* BEGIN DATA TO USE *
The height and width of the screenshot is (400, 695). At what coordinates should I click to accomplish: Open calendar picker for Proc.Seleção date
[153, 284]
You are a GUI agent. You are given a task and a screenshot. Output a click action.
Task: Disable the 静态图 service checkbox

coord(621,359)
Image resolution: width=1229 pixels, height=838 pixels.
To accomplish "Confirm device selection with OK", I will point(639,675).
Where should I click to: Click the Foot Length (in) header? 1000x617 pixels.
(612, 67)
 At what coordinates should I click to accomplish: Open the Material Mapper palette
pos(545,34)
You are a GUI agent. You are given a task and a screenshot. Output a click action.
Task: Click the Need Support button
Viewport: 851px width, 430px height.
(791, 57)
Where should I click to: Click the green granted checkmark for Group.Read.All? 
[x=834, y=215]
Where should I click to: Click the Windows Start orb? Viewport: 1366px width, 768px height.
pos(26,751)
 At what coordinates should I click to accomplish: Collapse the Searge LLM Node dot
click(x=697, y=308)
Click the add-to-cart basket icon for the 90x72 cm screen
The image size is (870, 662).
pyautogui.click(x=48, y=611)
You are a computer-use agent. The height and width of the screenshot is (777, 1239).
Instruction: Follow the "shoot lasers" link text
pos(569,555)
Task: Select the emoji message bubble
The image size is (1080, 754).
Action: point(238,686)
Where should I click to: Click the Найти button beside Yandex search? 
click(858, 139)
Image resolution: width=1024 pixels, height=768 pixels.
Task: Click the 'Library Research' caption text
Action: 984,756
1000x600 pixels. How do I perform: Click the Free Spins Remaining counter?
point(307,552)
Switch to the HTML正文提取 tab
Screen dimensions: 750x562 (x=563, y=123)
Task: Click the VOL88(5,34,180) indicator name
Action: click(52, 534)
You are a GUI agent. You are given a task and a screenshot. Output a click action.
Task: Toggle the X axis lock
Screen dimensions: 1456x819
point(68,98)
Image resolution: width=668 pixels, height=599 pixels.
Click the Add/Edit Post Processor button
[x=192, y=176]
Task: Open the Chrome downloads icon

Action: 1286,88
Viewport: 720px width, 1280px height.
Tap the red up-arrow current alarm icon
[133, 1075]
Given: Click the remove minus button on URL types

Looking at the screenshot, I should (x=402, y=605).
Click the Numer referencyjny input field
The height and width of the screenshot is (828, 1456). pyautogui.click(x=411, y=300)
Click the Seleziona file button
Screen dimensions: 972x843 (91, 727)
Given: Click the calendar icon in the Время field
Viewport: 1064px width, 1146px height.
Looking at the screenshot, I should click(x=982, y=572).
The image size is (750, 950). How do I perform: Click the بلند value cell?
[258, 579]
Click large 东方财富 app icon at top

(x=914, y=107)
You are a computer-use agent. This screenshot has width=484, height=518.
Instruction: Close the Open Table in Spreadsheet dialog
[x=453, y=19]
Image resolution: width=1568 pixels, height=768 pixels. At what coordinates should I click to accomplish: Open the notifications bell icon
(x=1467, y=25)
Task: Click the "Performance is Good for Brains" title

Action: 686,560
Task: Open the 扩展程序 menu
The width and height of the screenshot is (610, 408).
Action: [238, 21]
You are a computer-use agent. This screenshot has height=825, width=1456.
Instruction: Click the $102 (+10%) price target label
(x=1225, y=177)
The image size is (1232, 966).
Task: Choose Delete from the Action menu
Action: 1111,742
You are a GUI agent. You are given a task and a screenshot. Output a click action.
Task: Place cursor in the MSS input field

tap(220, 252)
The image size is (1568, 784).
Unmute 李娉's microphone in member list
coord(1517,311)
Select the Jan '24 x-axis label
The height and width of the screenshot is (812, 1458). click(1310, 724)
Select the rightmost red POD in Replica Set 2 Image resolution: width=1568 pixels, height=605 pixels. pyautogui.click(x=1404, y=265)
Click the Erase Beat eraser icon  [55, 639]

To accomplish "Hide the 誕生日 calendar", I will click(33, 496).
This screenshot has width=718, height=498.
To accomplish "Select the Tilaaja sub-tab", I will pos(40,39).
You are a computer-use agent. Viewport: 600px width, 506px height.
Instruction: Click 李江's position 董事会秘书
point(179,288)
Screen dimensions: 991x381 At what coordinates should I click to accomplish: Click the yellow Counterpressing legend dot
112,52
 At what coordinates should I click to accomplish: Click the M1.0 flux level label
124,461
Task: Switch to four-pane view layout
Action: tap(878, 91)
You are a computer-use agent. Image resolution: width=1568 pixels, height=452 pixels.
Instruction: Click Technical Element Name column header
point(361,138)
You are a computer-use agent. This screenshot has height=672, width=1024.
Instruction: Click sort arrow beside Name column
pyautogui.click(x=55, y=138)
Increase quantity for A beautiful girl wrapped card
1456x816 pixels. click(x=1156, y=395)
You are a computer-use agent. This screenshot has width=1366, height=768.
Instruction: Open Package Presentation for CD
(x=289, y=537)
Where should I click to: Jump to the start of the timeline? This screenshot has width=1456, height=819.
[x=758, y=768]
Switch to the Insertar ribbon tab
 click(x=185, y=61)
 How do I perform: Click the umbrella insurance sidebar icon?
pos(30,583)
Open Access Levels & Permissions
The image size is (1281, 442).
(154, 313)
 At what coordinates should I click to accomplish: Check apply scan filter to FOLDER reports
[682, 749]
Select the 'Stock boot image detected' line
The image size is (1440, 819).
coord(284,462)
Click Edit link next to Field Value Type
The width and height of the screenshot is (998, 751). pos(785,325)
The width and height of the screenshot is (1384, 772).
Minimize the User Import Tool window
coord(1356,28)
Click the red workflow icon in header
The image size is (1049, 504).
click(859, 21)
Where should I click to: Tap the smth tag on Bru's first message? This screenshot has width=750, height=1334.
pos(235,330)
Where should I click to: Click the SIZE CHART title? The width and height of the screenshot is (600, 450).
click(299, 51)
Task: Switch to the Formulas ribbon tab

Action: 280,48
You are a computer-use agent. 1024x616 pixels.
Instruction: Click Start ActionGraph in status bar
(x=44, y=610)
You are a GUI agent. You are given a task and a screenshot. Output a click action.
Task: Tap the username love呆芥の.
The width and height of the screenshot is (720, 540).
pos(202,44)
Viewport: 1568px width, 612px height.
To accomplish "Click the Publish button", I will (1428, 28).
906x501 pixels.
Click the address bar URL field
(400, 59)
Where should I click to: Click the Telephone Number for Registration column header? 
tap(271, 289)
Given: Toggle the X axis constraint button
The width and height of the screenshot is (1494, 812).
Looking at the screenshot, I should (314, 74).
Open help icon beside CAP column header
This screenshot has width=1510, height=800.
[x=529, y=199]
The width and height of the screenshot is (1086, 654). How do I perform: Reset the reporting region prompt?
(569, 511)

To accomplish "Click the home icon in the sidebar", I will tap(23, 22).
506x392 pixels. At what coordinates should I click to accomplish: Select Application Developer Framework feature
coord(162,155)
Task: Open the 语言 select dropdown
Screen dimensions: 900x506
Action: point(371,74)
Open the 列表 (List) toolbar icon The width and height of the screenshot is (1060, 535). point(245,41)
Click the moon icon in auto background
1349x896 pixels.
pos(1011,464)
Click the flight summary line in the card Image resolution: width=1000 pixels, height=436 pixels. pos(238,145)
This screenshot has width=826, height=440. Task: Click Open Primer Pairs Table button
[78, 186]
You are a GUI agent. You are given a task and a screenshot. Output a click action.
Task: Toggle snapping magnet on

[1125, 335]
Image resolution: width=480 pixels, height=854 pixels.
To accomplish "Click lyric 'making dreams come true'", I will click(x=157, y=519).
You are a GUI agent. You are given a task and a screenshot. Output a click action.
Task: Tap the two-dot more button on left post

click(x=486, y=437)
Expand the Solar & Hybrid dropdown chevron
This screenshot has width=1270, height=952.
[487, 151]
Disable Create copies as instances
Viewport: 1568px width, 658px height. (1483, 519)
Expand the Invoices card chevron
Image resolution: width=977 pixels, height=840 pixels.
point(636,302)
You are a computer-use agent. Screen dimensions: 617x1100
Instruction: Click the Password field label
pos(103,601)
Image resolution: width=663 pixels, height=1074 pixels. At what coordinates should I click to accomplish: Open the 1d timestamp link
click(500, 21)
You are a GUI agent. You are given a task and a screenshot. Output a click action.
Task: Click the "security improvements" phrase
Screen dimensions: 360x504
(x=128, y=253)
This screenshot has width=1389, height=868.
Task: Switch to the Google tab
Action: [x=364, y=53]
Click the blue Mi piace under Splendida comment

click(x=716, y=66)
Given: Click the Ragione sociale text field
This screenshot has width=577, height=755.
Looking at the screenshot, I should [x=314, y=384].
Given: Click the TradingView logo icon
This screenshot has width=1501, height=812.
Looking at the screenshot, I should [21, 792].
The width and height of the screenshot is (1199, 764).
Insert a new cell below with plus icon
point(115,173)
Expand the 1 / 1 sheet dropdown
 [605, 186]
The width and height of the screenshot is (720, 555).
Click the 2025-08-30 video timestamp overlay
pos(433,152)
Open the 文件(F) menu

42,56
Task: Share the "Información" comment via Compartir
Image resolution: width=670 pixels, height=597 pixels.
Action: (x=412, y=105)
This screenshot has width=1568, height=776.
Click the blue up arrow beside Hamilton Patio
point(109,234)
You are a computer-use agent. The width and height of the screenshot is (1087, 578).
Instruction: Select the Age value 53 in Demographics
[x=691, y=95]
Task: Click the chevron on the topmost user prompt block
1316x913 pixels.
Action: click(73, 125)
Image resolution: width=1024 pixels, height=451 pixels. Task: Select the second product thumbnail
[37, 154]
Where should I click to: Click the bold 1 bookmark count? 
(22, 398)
* END DATA TO USE *
EXERCISE TASK: Copy the rows word for word, beginning with the first row and stopping after the line that contains "pos(26,751)".

RESPONSE TO THIS EXERCISE:
The height and width of the screenshot is (400, 695). At what coordinates should I click to accomplish: Open calendar picker for Proc.Seleção date
[153, 284]
You are a GUI agent. You are given a task and a screenshot. Output a click action.
Task: Disable the 静态图 service checkbox

coord(621,359)
Image resolution: width=1229 pixels, height=838 pixels.
To accomplish "Confirm device selection with OK", I will point(639,675).
Where should I click to: Click the Foot Length (in) header? 1000x617 pixels.
(612, 67)
 At what coordinates should I click to accomplish: Open the Material Mapper palette
pos(545,34)
You are a GUI agent. You are given a task and a screenshot. Output a click action.
Task: Click the Need Support button
Viewport: 851px width, 430px height.
(791, 57)
Where should I click to: Click the green granted checkmark for Group.Read.All? 
[x=834, y=215]
Where should I click to: Click the Windows Start orb? Viewport: 1366px width, 768px height.
pos(26,751)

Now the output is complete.